◆ **抜粋本文**:

..............................

特に、海外で野菜を売る場合には必要だろう。
あっという間の3日間であったが、
中国からのバイヤーもたいへん満足し、
また多くの情報を持ち帰られることになった。
佐賀県は、知事をはじめ、県や市、
また農業団体が、輸出事業に対して極めて熱心な地域だと感じた。
それぞれの輸出担当者の理念は明確で、
何よりもスピード感ある行動で、実行力が高い
県連責任者の方が、

「輸出は、すぐに実績をあげるのは難しいが、
次の世代のために、今行動しておくことが
生産者のために何よりも必要だ。」

と語られたのには共感した。
言うのは簡単だが、組織の中で実行できる人は極めて少ない。
佐賀県の輸出事業に対する挑戦は、必ず実を結ぶことだろう。

朝刊の社説から農業を考える

31日付の日本経済新聞朝刊の社説を読んでいただきたい。
社説では、

日本の農業が存亡の危機にある現実を、いま一度直視したい。2003年の農業就業者368万人。このうち65歳以上の高齢者が56%を占める。耕作放棄地は東京都の面積の1.5倍に相当する34万ヘクタールに達している。農地の集約化が遅々として進まず、たくましい後継者も見つからないまま、日本国民の食を賄う農地が減り続けている。

..............................

◆ **依頼内容**:
(a) 佐賀県の農産物輸出を扱った抜粋本文にある「言うのは簡単だが、組織の中で実行できる人は極めて少ない。」という一文を英語に訳してください。
(b) 日本の農業の現状を論じた抜粋本文を、最後の文の後から続けて書いてください。
エントリーはこの作業には関わりません。

◆ **保存データ**:
..............................

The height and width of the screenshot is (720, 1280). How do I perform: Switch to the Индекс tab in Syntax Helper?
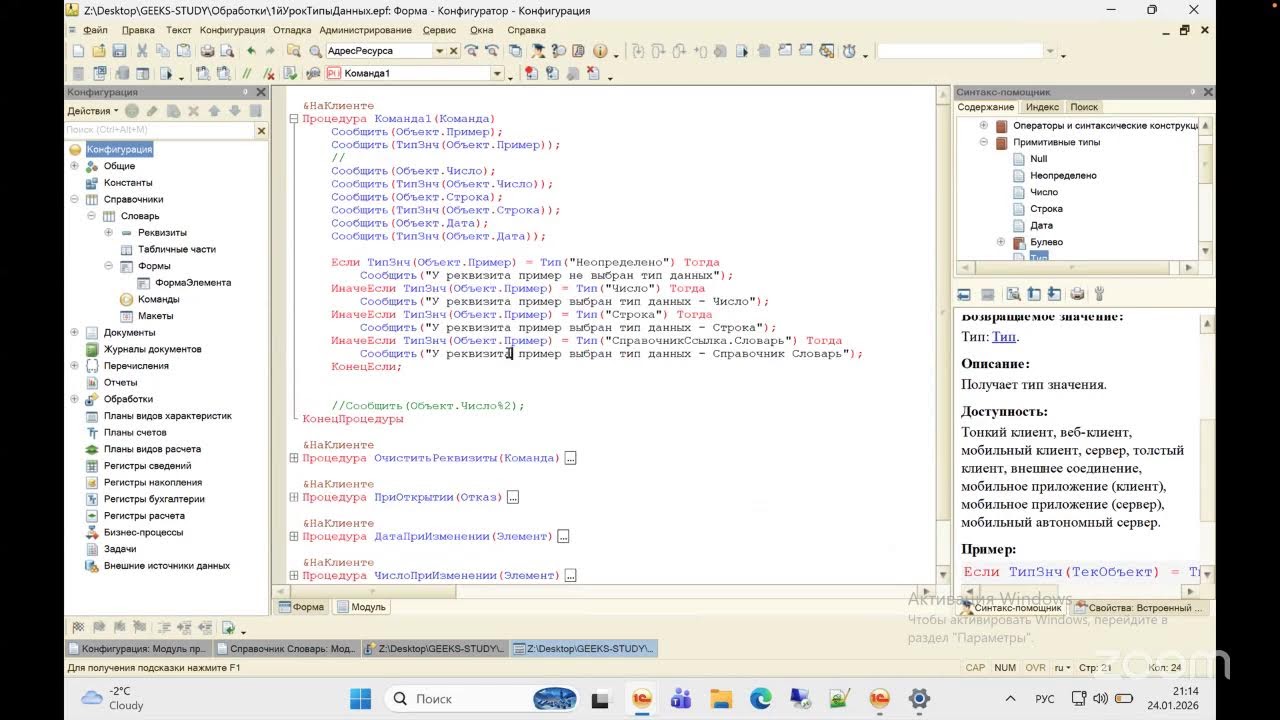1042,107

..............................

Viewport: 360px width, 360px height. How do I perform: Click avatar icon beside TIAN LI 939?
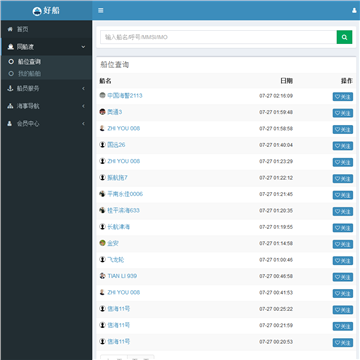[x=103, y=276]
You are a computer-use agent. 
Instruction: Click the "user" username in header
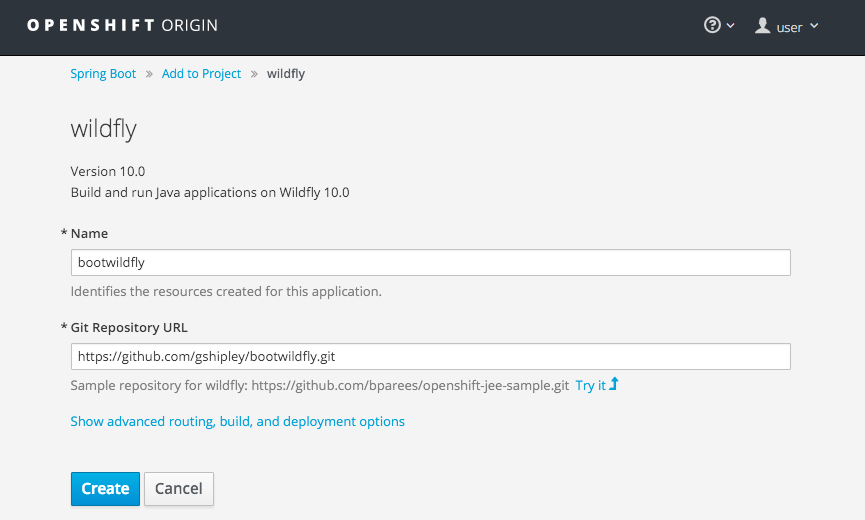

..............................

◆ **期待される結果**:
(a) It is easy to say, but very few people can actually carry it out within an organization.

(b)
食生活の変化もあり、1960年代に70%前後あった食料自給率(カロリーベース)は40%まで低下した。たとえ外国からの輸入を阻み続けることができたとしても、このまま放置すれば日本の農業は内側から崩壊してしまう。

と、指摘されると、
今、自分が関わっている日本の農業というものの問題の深刻さを
改めて認識してしまう。
さらに、

目指すべき方向は明らかである。高率関税による国内の農産物市場の保護と、すべての農家を対象とする補助金制度から早く脱却し、効率的・安定的に農業経営する「担い手」に支援策を集中する新しい農政の枠組みを作るべきだ。

と、提言している。
社説全編を通じて、
一旦進みかけた農業改革が挫折することに対する
強い危機感が感じられるのである。
国が保護してきた産業だけに、
改革も政府が、自民党が・・、などと言っていては、
問題は絶対に解決しない。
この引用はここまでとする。